読売テレビの25人のディレクターが温めていた渾身の企画にチャレンジする実験的バラエティ番組『るてんのんてる』(毎週金曜24:30〜※関西ローカル)。6日(24:45〜)、13日は、ザ・プラン9のお〜い! 久馬の主催で2009年から連続開催されている月イチイベント『久馬歩責任編集 月刊コント』の初の“テレビ化”となる「1カットコントドラマ『商店街にナイスガイ!』」を2週にわたって放送する。
『月刊コント』は、数組の芸人が自作のコントで共演するコントライブ。それぞれのネタを久馬が手がけるブリッジコントで繋ぎ、全体で1つのストーリーを紡ぎ上げる巧みな構成が人気を博している。この独特のスタイルを受け継ぎながら、収録は商店街で実際の店舗などを使った“オールロケ”。しかも一度もカメラを止めない“1カット”撮影と、まさに実験的な試みとなった今回の企画はいかにして生まれたのか? 担当した入社7年目の山本大翔ディレクターと、お〜い! 久馬に裏話を聞いた。
■1つのミスでイチからやり直し! 過酷な“1カット”
コントの舞台は大阪・京橋の商店街。浅越ゴエが扮するテレビ番組のリポーターは“商店街でナイスガイを探す”というロケの真っ最中。行く先々のお店では、ザ・プラン9、ロングコートダディ、ニッポンの社長、ビスケットブラザーズ、天才ピアニストの5組が演じる奇妙な人たちと出会うが、そんななか、街の人々を巻き込むまさかの事件が起こる。
――今回の企画が生まれたきっかけは?
山本:僕は『月刊コント』が大好きで、大学時代からよく観に行っていて、いつかテレビでやれたらとずっと思ってたんです。
久馬:お話をいただいて、ありがたいなと思いましたね。「1カットで」って聞いたら途端に怖くなりましたけど(笑)。途中で誰かがミスしたら、最初から全部やり直しですからね。だから、どうにかして僕があんまりしゃべらんで済むようにしようと(笑)。
――コントごとに撮影しておいて、あとで1つに繋げる方法もあったかと思うのですが、1カットにこだわった理由は?
山本:編集で繋げることもできますけど、リアルにその場所、その時間で各コントが繋がっている感じを出すには、1カットで撮りきる方法が最適かなと思いました。
――失敗が許されない1カット。大変な緊張感だったのでは?
山本:そうですね。本番では各コンビが順にコントをやっていくんですけど、1組目がプラン9さんで、若手の出番が後だったので、若手はみんな嫌がってました(笑)。でも、おかげで引き締まった撮影になったのかもしれません。

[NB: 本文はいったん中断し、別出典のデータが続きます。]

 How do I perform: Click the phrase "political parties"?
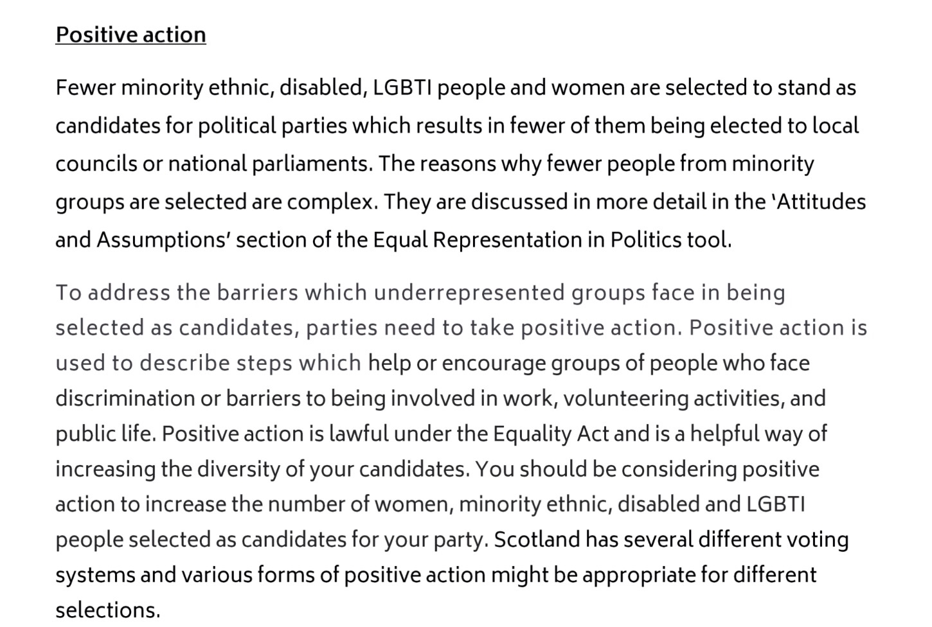click(x=273, y=126)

――出番が遅ければ遅いほど、ミスができないプレッシャーは大きくなりますね。
久馬:そこはかわいそうなんですけど、『月刊コント』でも僕らがいつも最初に出ているので、今回も1組目でやらせてもらいました。こういうイベントって、先輩が最後に出るべきみたいな暗黙のルールってあるじゃないですか。僕、そういうの嫌なんです(笑)。やっぱり先輩が先に出て、ちゃんと空気を作ってやれよと思ってしまうので。
――本番はミスなく進みましたか?
山本:そう簡単にはいかず、放送でも触れていますが、1カットならではのミスもあって4〜5回ほど撮り直しましたね。
久馬:イチから撮り直しで険悪な空気になるのかなと思ってましたけど、そんなこともなかったですね。「え、またやんの?」って文句を言う人は1人もいなくて、みんなで一致団結して「次こそがんばろう!」って気合いを入れ直す感じでした。
山本:そういうときのムードメーカーがヤナギブソンさん。後輩がミスすると、「だから気をつけろって言うたやろ!」みたいな感じでわざとキレるふりをして笑わせてくださったり。現場のムードも和んで、すごくありがたかったですね。